## What to work on
Everything from the line containing "2000x710 pixels." through the last line of the data below must be copied exactly, with no other lines included.

## Records provided
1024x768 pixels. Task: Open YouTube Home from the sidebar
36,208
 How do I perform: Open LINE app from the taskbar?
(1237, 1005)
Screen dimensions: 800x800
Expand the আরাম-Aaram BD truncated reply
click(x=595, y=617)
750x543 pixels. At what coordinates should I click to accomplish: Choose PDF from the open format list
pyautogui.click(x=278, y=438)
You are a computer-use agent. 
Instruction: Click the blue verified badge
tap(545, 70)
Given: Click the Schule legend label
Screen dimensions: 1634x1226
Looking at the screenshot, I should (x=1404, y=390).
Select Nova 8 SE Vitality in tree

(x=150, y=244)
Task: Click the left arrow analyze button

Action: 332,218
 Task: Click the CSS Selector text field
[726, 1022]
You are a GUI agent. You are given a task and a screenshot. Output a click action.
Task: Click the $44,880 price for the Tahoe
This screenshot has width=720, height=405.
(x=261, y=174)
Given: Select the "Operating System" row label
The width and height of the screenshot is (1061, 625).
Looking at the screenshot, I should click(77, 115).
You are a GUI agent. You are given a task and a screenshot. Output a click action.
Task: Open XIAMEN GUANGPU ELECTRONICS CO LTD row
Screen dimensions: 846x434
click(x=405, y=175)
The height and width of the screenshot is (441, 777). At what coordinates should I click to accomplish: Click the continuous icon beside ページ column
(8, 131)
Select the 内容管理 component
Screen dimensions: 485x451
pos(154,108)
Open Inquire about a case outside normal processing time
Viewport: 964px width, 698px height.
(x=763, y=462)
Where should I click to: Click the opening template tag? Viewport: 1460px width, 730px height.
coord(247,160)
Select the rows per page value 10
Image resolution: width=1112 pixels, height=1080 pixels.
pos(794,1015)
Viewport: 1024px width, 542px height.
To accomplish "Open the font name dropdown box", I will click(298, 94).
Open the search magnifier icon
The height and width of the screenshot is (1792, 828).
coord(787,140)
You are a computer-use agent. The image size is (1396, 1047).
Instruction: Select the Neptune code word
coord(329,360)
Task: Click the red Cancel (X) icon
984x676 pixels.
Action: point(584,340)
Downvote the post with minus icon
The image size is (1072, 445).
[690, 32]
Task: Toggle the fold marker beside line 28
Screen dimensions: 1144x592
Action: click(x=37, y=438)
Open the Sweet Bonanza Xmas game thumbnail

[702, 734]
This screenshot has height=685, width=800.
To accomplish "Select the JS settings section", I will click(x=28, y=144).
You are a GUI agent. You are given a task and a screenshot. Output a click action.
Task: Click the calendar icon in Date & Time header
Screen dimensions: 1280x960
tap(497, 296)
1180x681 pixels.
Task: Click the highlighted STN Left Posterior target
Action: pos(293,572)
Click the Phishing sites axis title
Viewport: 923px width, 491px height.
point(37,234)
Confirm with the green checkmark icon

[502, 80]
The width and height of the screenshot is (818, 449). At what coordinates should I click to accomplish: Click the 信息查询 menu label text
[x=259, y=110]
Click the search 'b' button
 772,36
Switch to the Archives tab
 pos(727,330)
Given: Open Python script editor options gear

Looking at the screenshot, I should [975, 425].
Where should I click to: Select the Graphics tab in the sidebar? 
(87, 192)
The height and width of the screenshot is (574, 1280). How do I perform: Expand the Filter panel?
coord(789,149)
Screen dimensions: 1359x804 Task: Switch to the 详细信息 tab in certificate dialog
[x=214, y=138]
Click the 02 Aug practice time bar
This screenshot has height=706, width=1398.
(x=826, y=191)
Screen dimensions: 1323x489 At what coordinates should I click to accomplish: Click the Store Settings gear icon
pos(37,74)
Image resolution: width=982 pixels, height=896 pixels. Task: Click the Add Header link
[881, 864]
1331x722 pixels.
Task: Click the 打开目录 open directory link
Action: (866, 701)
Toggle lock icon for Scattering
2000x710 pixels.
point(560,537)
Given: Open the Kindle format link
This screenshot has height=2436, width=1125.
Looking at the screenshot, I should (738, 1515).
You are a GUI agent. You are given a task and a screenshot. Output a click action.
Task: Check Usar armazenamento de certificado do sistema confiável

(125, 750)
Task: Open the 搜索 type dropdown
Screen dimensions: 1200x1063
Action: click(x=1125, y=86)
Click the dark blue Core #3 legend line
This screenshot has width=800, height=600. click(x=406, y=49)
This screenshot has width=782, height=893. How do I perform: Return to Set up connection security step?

## Answer to the problem
2000x710 pixels.
point(560,537)
Given: Open the Kindle format link
This screenshot has height=2436, width=1125.
Looking at the screenshot, I should (738, 1515).
You are a GUI agent. You are given a task and a screenshot. Output a click action.
Task: Check Usar armazenamento de certificado do sistema confiável

(125, 750)
Task: Open the 搜索 type dropdown
Screen dimensions: 1200x1063
Action: click(x=1125, y=86)
Click the dark blue Core #3 legend line
This screenshot has width=800, height=600. click(x=406, y=49)
This screenshot has width=782, height=893. How do I perform: Return to Set up connection security step?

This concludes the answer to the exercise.